Desmond Thomas, one of last season’s standouts as Seymour in Playhouse South’s production of “Little Shop of Horrors,” supplies pleasant sensitivity and warmth as the meek, misunderstood Joseph, who is beloved by his father Jacob (an admirable Brian Hoff) and sold into slavery by his 11 jealous brothers. Joseph is an oddly introverted character, but Thomas effectively conveys the determination, optimism and prophetic aptitude brewing within that briefly turns vindictive when he is reunited with his brothers. Musically, Thomas offers splendid renditions of “Any Dream Will Do” and the heartbreaking gem “Close Every Door.”
First-rate vocalists Kandis Wean and Erin Ulman expertly split the duties of Narrator. Nicely clothed in white and supporting Thomas with attentiveness and grace, Wean and Ulman have a mutual respect in the spotlight.
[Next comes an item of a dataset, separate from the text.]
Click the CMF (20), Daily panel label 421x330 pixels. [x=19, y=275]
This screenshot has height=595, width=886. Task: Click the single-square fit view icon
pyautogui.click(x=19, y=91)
The expressive Wean is at her lyric-driven best for “Journey to Egypt/Potiphar” and firmly begins Act 2 with an inviting “Pharaoh’s Story.” Ulman, radiant as ever, shines in “Joseph’s Coat” (featuring Timothy A. Guth’s striking lighting design) and the pep rally-tinged “Go, Go, Go Joseph.”
Brett Greenwood (Reuben), Ralph Bordner (Simeon), Chace Beard (Levi), Justin Mathews (Judah), Joshua Huges (Dan), Andrew Beers (Naphthali), Charlie Arthur (Gad), Jeffrey Mack (Asher), Bryan Burckle (Isaachar), Timothy Seiler (Zebulon), and Justin Crichfield (Benjamin) are a humorous and cohesive unit as the brothers. Greenwood adopts an amusing twang for the country-flavored “One More Angel in Heaven.” Arthur also scores as the bespectacled and quirky Potiphar. Hughes, with melodramatic flair, leads an absolutely superb, nearly showstopping rendition of “Those Canaan Days.” Burckle lets loose with gleeful abandon for “Benjamin Calypso.” The charismatic Brandon Crichfield suavely embodies the Elvis-esque Pharaoh throughout the rock and roll-driven “Song of the King.”
Maria Kleuber and Lori Watamaniuk’s colorful costumes, Jason Hamen and Adrienne Niess’ cute assortment of props, and musical director David E. Brush’s steady onstage band are additional pluses within this highly entertaining showcase.
“Joseph and the Amazing Technicolor Dreamcoat” continues through July 21 at Epiphany Lutheran Church, 6430 Far Hills Ave., Centerville. Performances are Thursday-Saturday at 7:30 p.m. and Sunday at 2:30 p.m.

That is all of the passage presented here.